━━━━━ RECORD EXTRACTS

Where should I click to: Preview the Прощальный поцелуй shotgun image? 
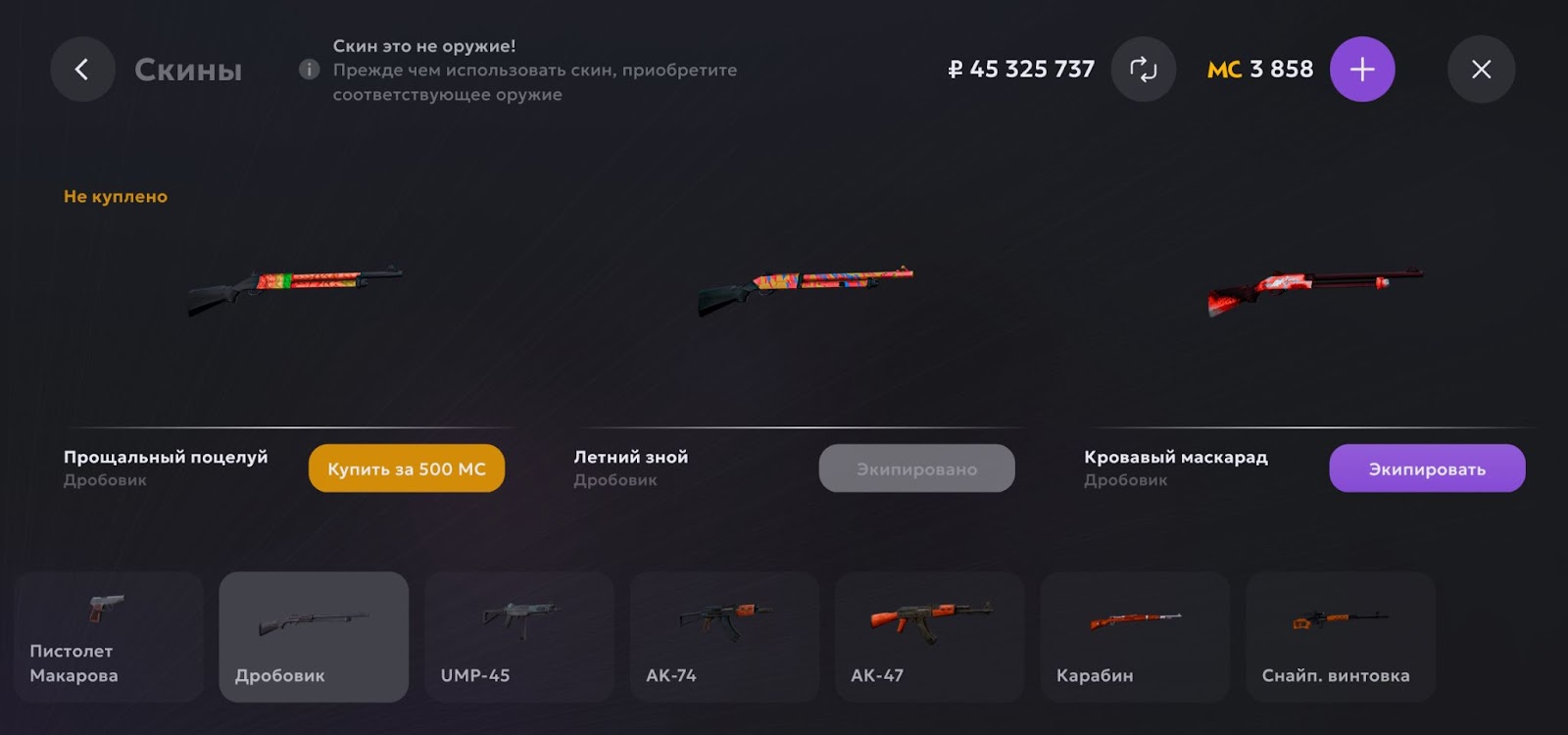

━━━━━━━━━━
━━━━━ RECORD EXTRACTS

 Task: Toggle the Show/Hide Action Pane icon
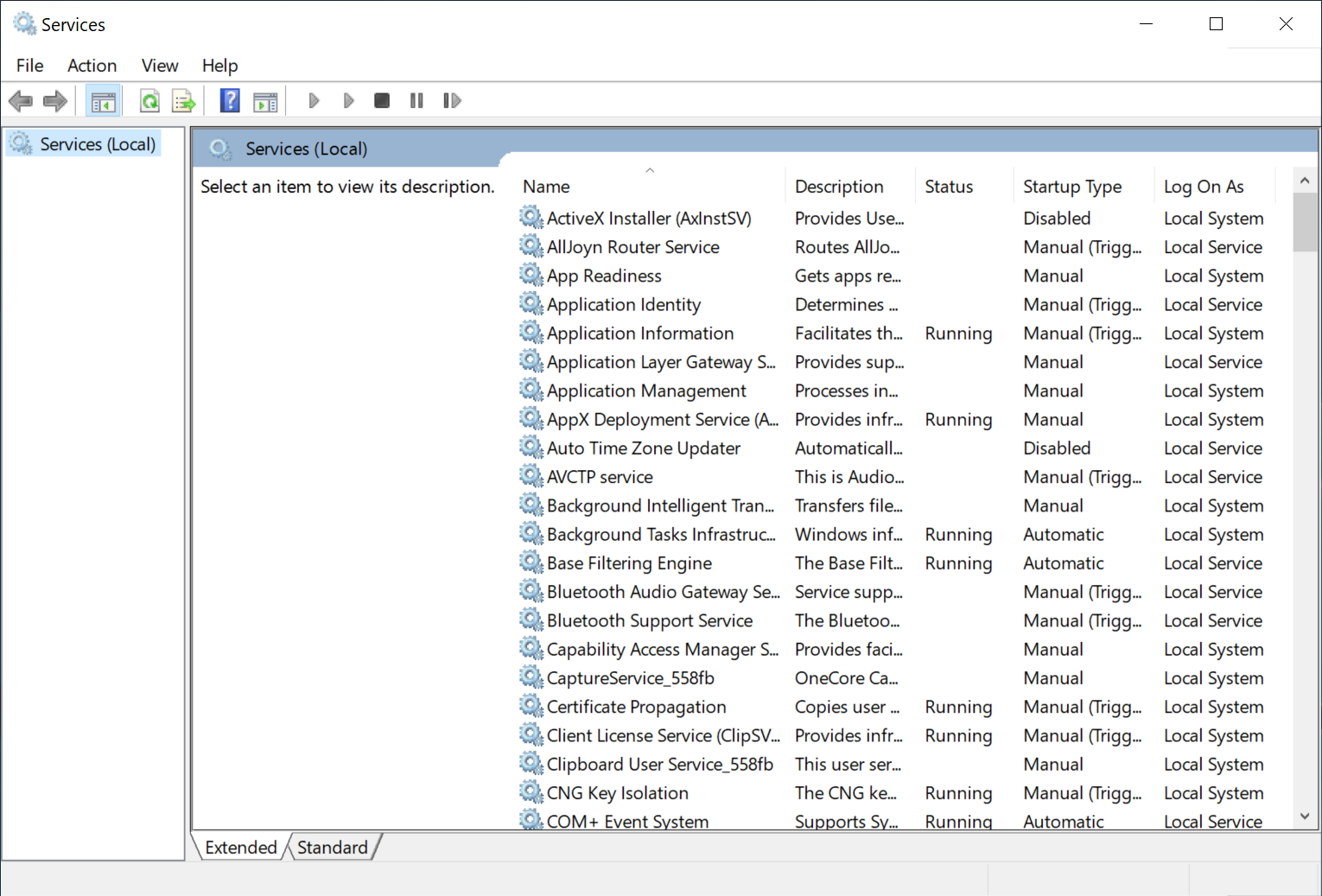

━━━━━━━━━━
━━━━━ RECORD EXTRACTS

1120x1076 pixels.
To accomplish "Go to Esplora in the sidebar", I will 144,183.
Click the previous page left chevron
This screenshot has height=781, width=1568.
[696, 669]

━━━━━━━━━━

» TASK DETAILS
Pull out every line of the data above that contains the string "Прощальный", and copy each of those lines unchanged. The match is case-sensitive.

» ANSWER FOR THIS EXERCISE
Where should I click to: Preview the Прощальный поцелуй shotgun image? 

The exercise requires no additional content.